Nutrition, Metabolism and Genomics Group, Division of Human Nutrition and Health, Wageningen University & Research, Stippeneng 4, 6708 WE, Wageningen, The Netherlands.
Human and Animal Physiology, Wageningen University & Research, De Elst 1, 6708 WD, Wageningen, The Netherlands.
BMC Bioinformatics. 2021 Nov 29;22(1):574. doi: 10.1186/s12859-021-04488-8.
Several computational methods have been developed that integrate transcriptomics data with genome-scale metabolic reconstructions to increase accuracy of inferences of intracellular metabolic flux distributions. Even though existing methods use transcript abundances as a proxy for enzyme activity, each method uses a different hypothesis and assumptions. Most methods implicitly assume a proportionality between transcript levels and flux through the corresponding function, although these proportionality constant(s) are often not explicitly mentioned nor discussed in any of the published methods. E-Flux is one such method and, in this algorithm, flux bounds are related to expression data, so that reactions associated with highly expressed genes are allowed to carry higher flux values.

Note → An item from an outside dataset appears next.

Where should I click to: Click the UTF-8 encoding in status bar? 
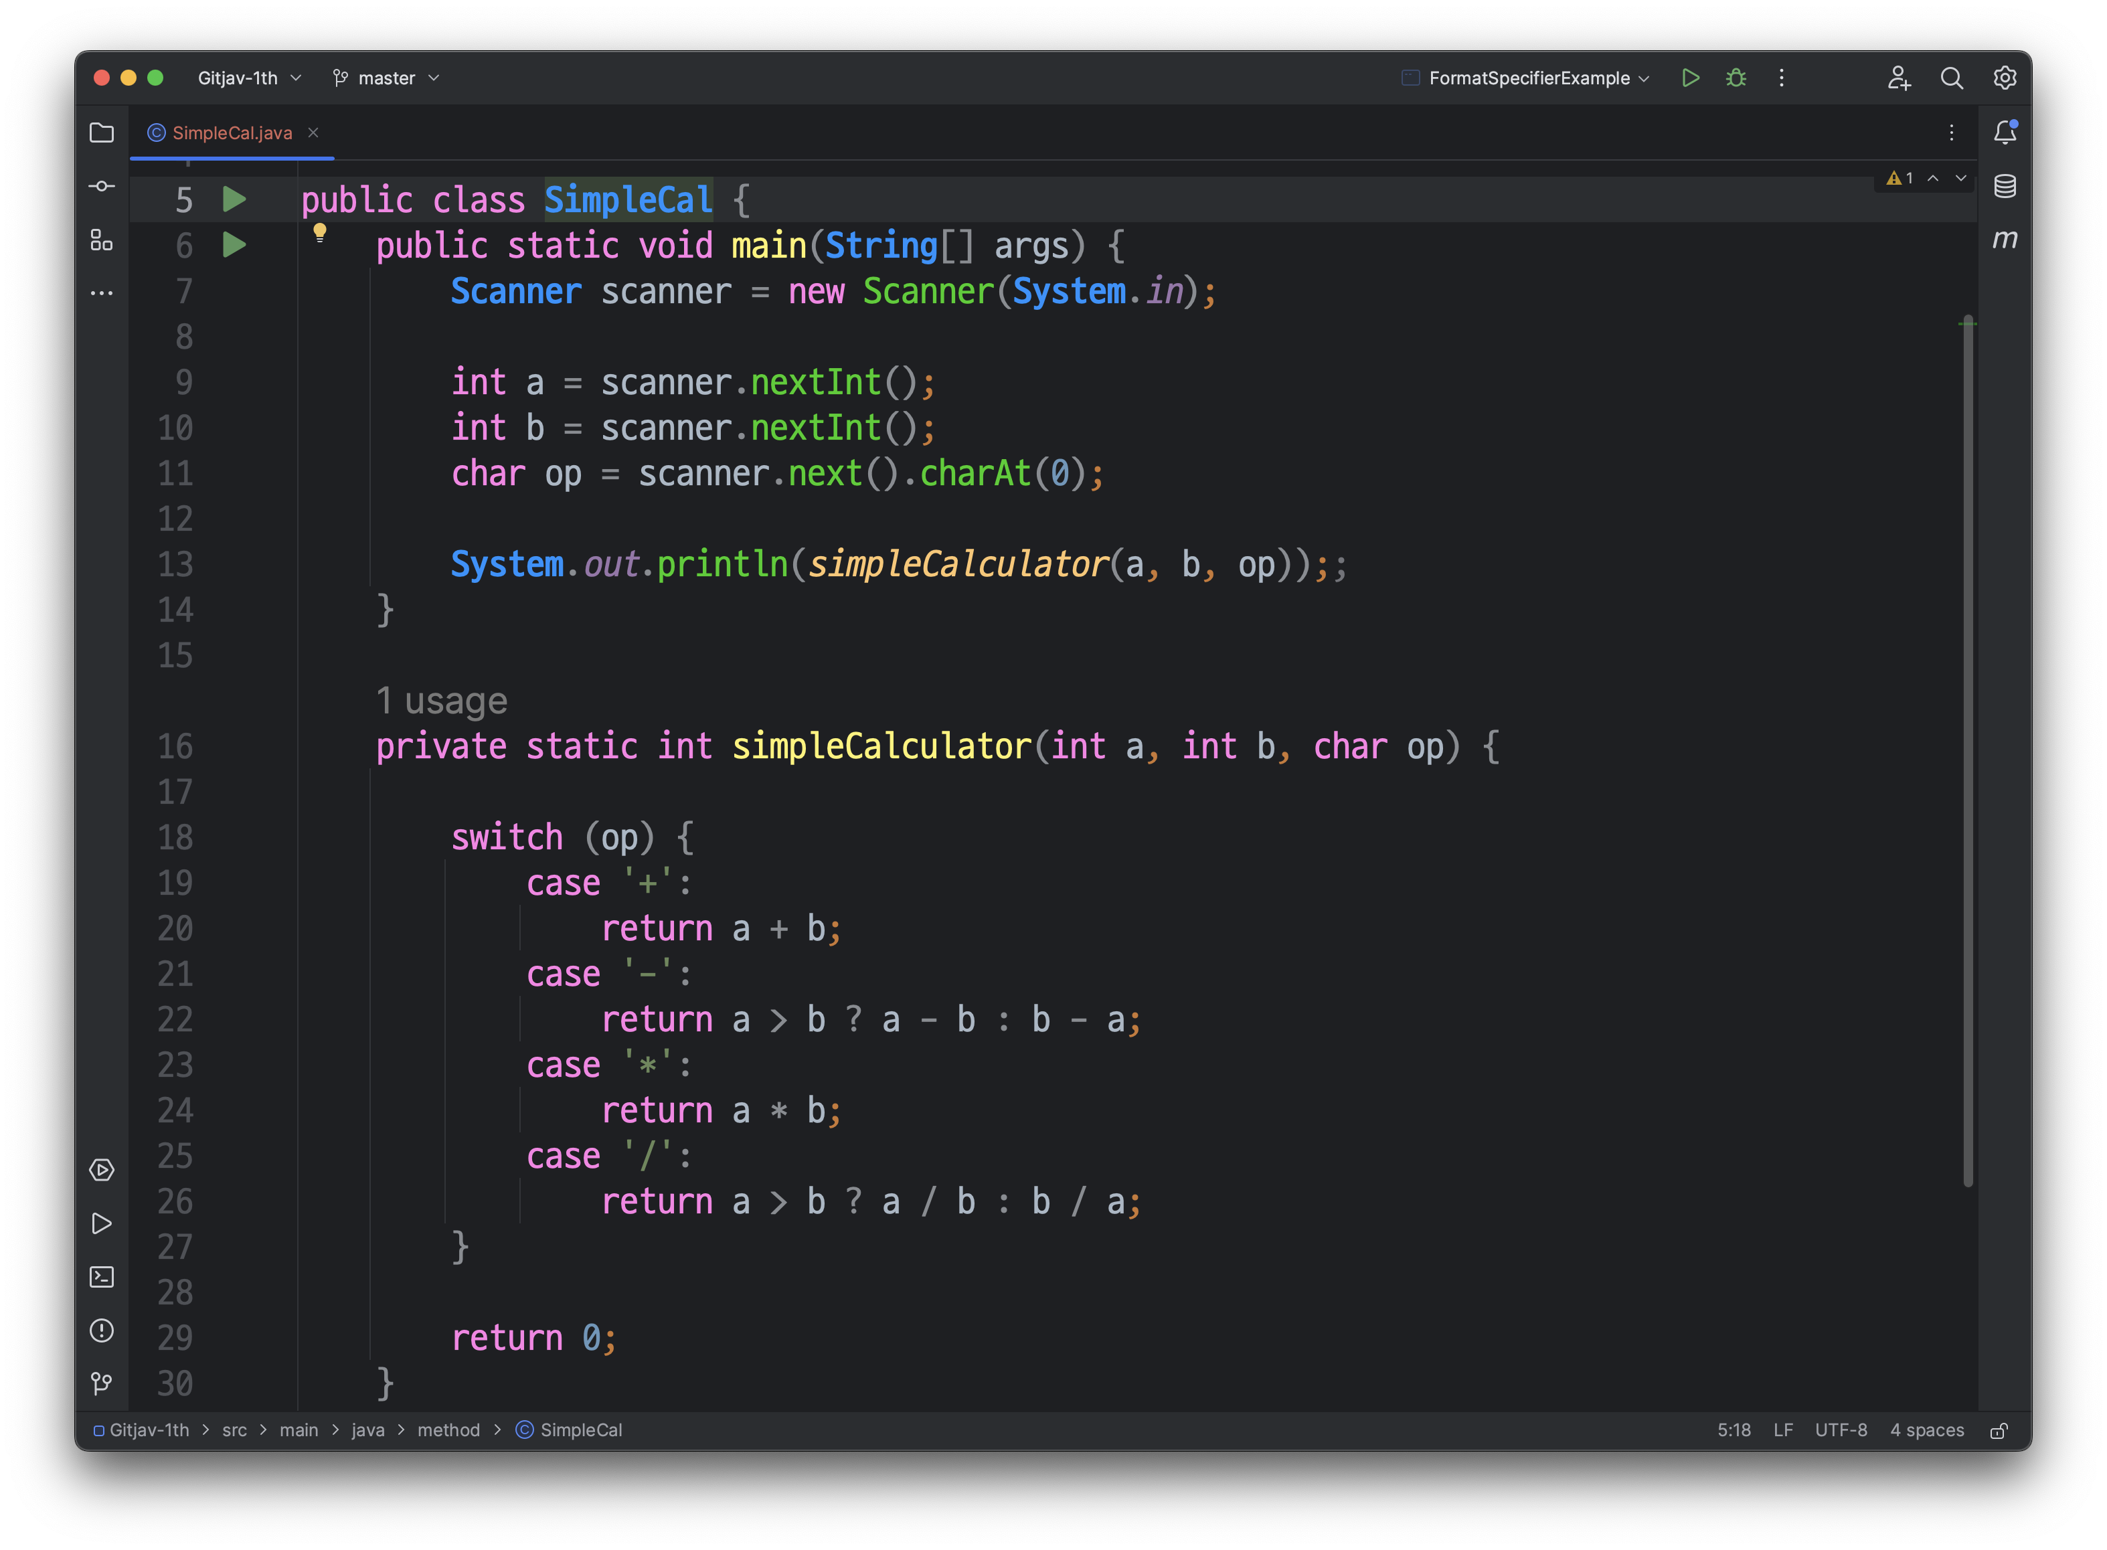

Here, we extended E-Flux and systematically evaluated the impact of an assumed proportionality constant on model predictions. We used data from published experiments with Escherichia coli and Saccharomyces cerevisiae and we compared the predictions of the algorithm to measured extracellular and intracellular fluxes.
We showed that detailed modelling using a proportionality constant can greatly impact the outcome of the analysis. This increases accuracy and allows for extraction of better physiological information.
已经开发出几种计算方法,将转录组学数据与基因组规模的代谢重建相结合,以提高细胞内代谢通量分布推断的准确性。尽管现有的方法将转录丰度用作酶活性的替代物,但每种方法都使用不同的假设和假设。大多数方法都隐含地假设转录水平与通过相应功能的通量之间存在比例关系,尽管这些比例常数在已发表的方法中通常没有明确提及或讨论。E-Flux 就是这样一种方法,在该算法中,通量边界与表达数据相关联,因此与高表达基因相关的反应允许携带更高的通量值。
在这里,我们扩展了 E-Flux 并系统地评估了假设的比例常数对模型预测的影响。我们使用了来自发表的大肠杆菌和酿酒酵母实验的数据,并将算法的预测与测量的细胞外和细胞内通量进行了比较。
我们表明,使用比例常数进行详细建模可以极大地影响分析的结果。这提高了准确性,并允许提取更好的生理信息。